• _Passage given_:
####

Edward Maurice Charles Marsan (born 9 June 1968) is an English actor. He won the London Film Critics Circle Award and the National Society of Film Critics Award for Best Supporting Actor for the film Happy-Go-Lucky (2008).

He has featured in films such as Gangster No. 1 (2000), Ultimate Force (2002), V for Vendetta (2006), Mission: Impossible III (2006), Sixty Six (2006), Hancock (2008), Sherlock Holmes (2009), War Horse (2011), Sherlock Holmes: A Game of Shadows (2011), The Best of Men (2012), The World's End (2013), Still Life (2013), and The Exception (2016). His major TV credits include his role as Terry in Showtime's Ray Donovan (2013–2020) and as Mr Norrell in the BBC drama Jonathan Strange & Mr Norrell (2015).

Early life
Marsan was born on 9 June 1968 in the Stepney district of London, to a working-class family; his father was a lorry driver and his mother was a school dinner lady and teacher's assistant. He was brought up in Bethnal Green and attended Raine's Foundation School. He left school at 16 and initially served an apprenticeship as a printer, before beginning his career in theatre. He trained at the Mountview Academy of Theatre Arts, graduating in 1991, and went on to study under Sam Kogan and the Kogan Academy of Dramatic Arts, now known as The School of the Science of Acting, of which Marsan is now a patron.

Career
Marsan's first television appearance was in 1992, as a "yob", in the London Weekend Television series The Piglet Files. One of his more significant early television appearances was in the popular mid-1990s BBC sitcom Game On as an escaped convict who was an old flame of Mandy's. Marsan went on to have roles in Casualty, The Bill, Grass, Kavanagh QC, Grange Hill, Silent Witness, Ultimate Force, Southcliffe, and more. He also voiced the Manticore in the Merlin episode "Love in the Time of Dragons".

####

• _Stated problem_:
Answer these questions using the actor's biography:
(a) For which film did he win the London Film Critics Circle Award for Best Supporting Actor?
(b) In which district of London was he born?
(c) In which series did he make his first television appearance?
The data that follow have no connection to the actor's biography.

• _Dataset content_:
####

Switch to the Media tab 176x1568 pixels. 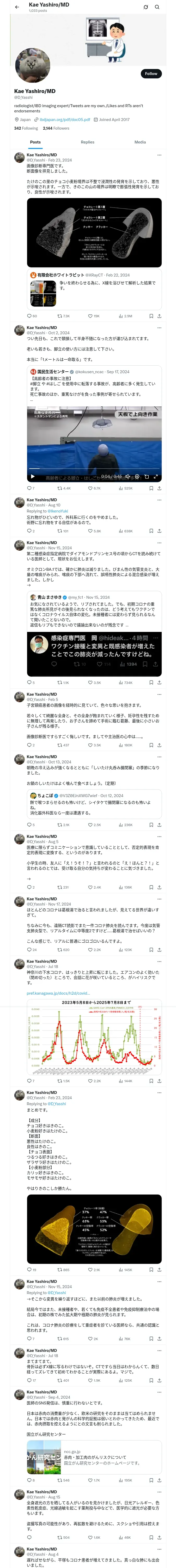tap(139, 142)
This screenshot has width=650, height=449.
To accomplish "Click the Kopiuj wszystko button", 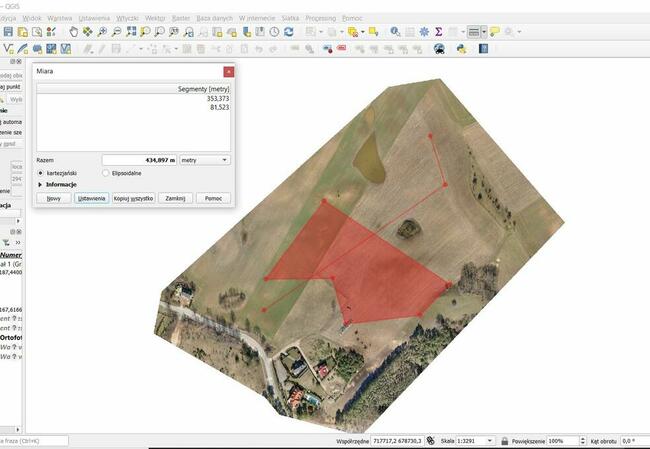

####

• _Answer to the problem_:
(a) Happy-Go-Lucky (2008)
(b) Stepney
(c) The Piglet Files